**Passage provided**
In 1956, Dr. Paul Charles Zamecnik (1912-2009) and colleagues Dr. Mahlon Hoagland (1921-2009) and Dr. Mary Louise Stephenson (1921-2009) discovered a critical element  of the protein synthesis pathway, the molecule that carries amino acids to the ribosome, where they are linked to create a chain that folds to form a protein. That molecular was initially called sRNA, standing for “soluble RNA,” and later became known as tRNA, or “transfer RNA.”


Data from Zamecnik's research into ribosomal structures, which led to the discovery of transfer RNA (front of page)

Data from Zamecnik’s research into ribosomal structures, which led to the discovery of transfer RNA (front of page)


During the processing of the Paul Charles Zamecnik papers, processing staff in the Center for the History of Medicine recently found research data related to the discovery of transfer RNA. The files include materials dated as early as April 1953 and into July 1956, around the time of the discovery. The papers included notes that describe them as the “original experimental data on t-RNA” and “first 1955 experiments on sRNA.” The notes themselves include experiment procedures, hypotheses, and results, as well as related charts and graphs.


Data from Zamecnik's research into ribosomal structures, which led to the discovery of transfer RNA (back of page)

Data from Zamecnik’s research into ribosomal structures, which led to the discovery of transfer RNA (back of page)

**Problem set**
1. In the passage on the discovery of transfer RNA, what span of dates do the files found among the Zamecnik papers cover?
2. Copy the passage on the discovery of transfer RNA, beginning at the words "During the processing" and stopping after "charts and graphs.".
3. Continue the passage on Zamecnik's transfer RNA research after its last sentence.

**Stored records**

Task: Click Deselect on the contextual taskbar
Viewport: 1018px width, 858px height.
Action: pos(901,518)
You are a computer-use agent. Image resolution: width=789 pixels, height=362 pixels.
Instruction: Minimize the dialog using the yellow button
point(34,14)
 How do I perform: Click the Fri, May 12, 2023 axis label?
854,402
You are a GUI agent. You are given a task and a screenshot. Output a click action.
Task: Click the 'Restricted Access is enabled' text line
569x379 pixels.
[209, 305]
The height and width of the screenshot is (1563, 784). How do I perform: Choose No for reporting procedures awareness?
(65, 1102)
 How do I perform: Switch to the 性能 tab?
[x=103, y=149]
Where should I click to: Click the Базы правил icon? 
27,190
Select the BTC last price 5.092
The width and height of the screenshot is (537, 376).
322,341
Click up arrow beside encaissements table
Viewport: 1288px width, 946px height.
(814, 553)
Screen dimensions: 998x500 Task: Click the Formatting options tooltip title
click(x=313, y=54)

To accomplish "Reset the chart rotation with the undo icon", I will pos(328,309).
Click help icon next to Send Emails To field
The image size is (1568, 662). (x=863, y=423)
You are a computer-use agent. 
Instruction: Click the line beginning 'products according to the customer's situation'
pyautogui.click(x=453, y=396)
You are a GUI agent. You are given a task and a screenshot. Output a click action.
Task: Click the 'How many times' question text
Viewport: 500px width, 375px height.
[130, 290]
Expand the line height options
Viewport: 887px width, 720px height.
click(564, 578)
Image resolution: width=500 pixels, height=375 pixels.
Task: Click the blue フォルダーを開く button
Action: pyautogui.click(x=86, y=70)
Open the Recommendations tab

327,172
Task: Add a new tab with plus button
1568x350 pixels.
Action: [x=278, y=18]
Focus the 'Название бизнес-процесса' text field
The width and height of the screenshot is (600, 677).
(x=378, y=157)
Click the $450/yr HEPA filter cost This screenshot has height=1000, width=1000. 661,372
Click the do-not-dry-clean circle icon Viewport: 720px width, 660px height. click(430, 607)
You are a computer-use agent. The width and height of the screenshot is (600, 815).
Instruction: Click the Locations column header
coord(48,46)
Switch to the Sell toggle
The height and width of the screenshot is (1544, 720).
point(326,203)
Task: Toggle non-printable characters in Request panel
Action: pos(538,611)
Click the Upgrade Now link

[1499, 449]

**Replies**
1. They cover materials dated as early as April 1953 and into July 1956.

2.
During the processing of the Paul Charles Zamecnik papers, processing staff in the Center for the History of Medicine recently found research data related to the discovery of transfer RNA. The files include materials dated as early as April 1953 and into July 1956, around the time of the discovery. The papers included notes that describe them as the “original experimental data on t-RNA” and “first 1955 experiments on sRNA.” The notes themselves include experiment procedures, hypotheses, and results, as well as related charts and graphs.

3.
The data, accompanied by notes, are now included in the Paul C. Zamecnik papers that are being processed right now, and will be part of the series focused on research notes relating to RNA more generally.  This is but one of the topics of Zamecnik’s research during his time leading the Huntington Laboratory at Massachusetts General Hospital and as the Collis P. Huntington Professor of Oncologic Medicine at Harvard Medical School, both in Boston, Massachusetts.

Data from Zamecnik's research that led to the discovery of transfer RNA

Data from Zamecnik’s research that led to the discovery of transfer RNA

After retiring from Harvard Medical School, Zamecnik joined Dr. Mahlon Hoagland and continued his research at the Worcester Foundation for Experimental Biology in Worcester, Massachusetts. Records relating to the scientific research completed at the Worcester Foundation as well as documentation of the formation and running of that organization with Dr. Hoagland are also included in the collection.